Research Victoria's primary and secondary schools, text books and readers, past exams and results, curricula
School readers and textbooks offer insight into educational standards, values and behaviours taught in schools, and the social, political and cultural issues of a particular time period.
Our Children's Literature research guide gives an excellent overview of instructional books for children over time.
From 1848, the most commonly used readers in Australia were the Irish National Readers, which were cheap and readily available but did cause concern amongst Protestants because of their Catholic content. After the Education Act 1872 called for the provision of free, compulsory and secular education, the main readers used to educate Victorian primary school students in reading and literacy became the Royal Reader Series. Introduced in 1877 these readers were designed to provide a non-denominational religious education and a focus on literacy and moral values.
The Royal Readers included English literature and poetry, tales of British history and expansion, and facts about geography, food and animals. Later editions contained some content relating to Australian history, flora and fauna.
Our Library holds some Royal Readers. An advanced search for the series title Royal school series will list our holdings.
Deakin University has digitised some Royal Readers.
The School paper, a monthly publication of the Victorian Education Department, was first introduced into Victorian schools in 1896 for Class III, in response to a perceived need for locally edited and published schoolbooks on Australian topics. A School paper for the Fourth Class was published in June 1897, and a third for the Fifth and Sixth Classes in September of the following year. The readers were core reading for schoolchildren and contained local content and material written by local authors.
The School papers were compulsory reading for children until 1928 when the Victorian readers became compulsory and the School papers supplemented them. The three grades of School papers were renamed in the late 1960s to become Meteor, Comet and Orbit.
The State Library holds all school papers and readers. To view our holdings, see our family tree chart.
Deakin University has digitised a number of school papers.
The Victorian Readers were a series of school readers (eight in number) produced between 1927 and 1930 for school children in Victoria and used (with revisions) until the 1950s.
The preface to the eighth book noted:
'Though it was recognized that the local production of a series of reading-books to compare favourably with those issued by leading British publishers would not be easy of accomplishment, yet it was believed that the effect of the use of such a series in the schools and in the pupils' homes would make the effort well worth while'.
This series was more distinctively Australian, although still within the context of British imperialism.
The State Library holds all Victorian readers, including the two editions produced 1928-29, and the second edition (produced in the 1940s with quite different content). The Library also holds the 1980s reprints of the first edition, issued by the Education Department.
See also the School papers family tree chart for title variations.
School papers and readers are held in our Children’s literature collection in closed storage.
Items listed as in onsite storage can be ordered via our catalogue with your Library membership number.
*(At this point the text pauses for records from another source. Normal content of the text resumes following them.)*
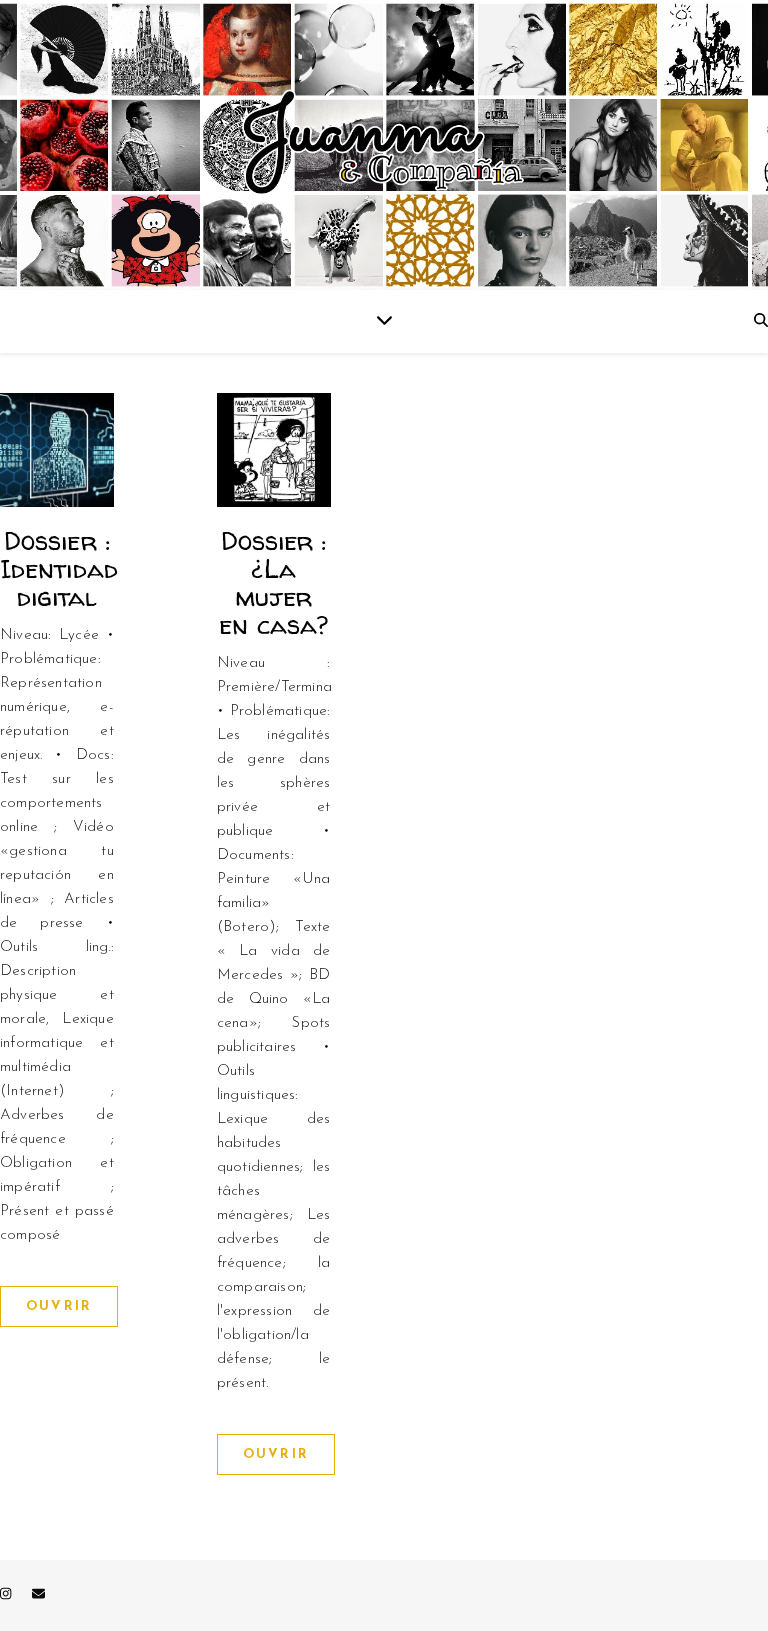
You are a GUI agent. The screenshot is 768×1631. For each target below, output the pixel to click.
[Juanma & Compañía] (384, 145)
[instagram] (7, 1595)
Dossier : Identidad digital (59, 568)
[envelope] (38, 1595)
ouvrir (59, 1306)
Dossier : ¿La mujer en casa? (273, 582)
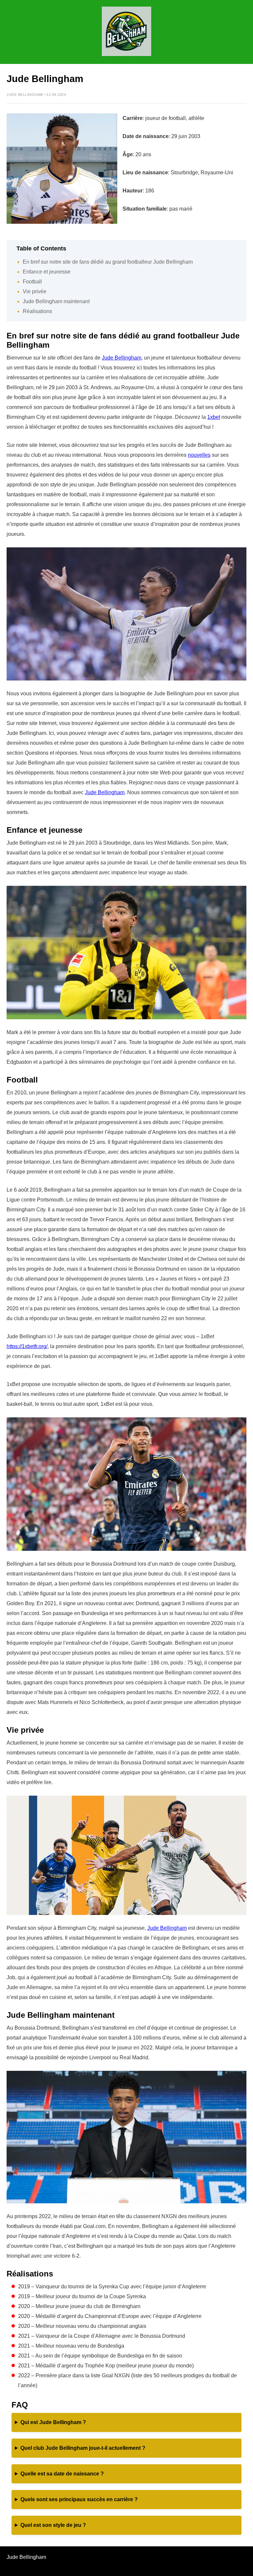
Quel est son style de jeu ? (53, 2525)
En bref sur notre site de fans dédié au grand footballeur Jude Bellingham (108, 262)
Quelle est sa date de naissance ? (62, 2473)
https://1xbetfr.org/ (27, 1346)
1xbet (213, 417)
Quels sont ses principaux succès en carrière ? (79, 2499)
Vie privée (34, 291)
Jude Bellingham (121, 358)
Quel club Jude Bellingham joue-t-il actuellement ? (82, 2448)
If you do not have a Library membership you can either sign up in person at the Library, or you can register online.
Items which are listed in the Rare collection must be viewed in the Heritage Collections Reading Room, see the Ask a Librarian desk or phone 03 8664 7002 to arrange delivery. Before ordering a rare book copy to view, see the index on the Autslit database below.
Refer to our Children's literature research guide.
The book Bottersnikes and other lost things: a celebration of Australian illustrated children's books, by Juliet O'Conor, is based on the Library's Children's Literature Collection and the first chapter gives examples of well known and lesser known examples of Australian 20th century education books for children.
To learn more about researching educational books for children, or any other aspects of children's literature see our Children's literature research guide.
Deakin University has an Australian Schools Textbook Collection. It comprises of textbooks used in Australian primary and secondary schools wherever published.
Also see Deakin University's online exhibition: Learning to read - a sample from the Australian Schools Textbook Collection.
The University of Melbourne also has an extensive collection.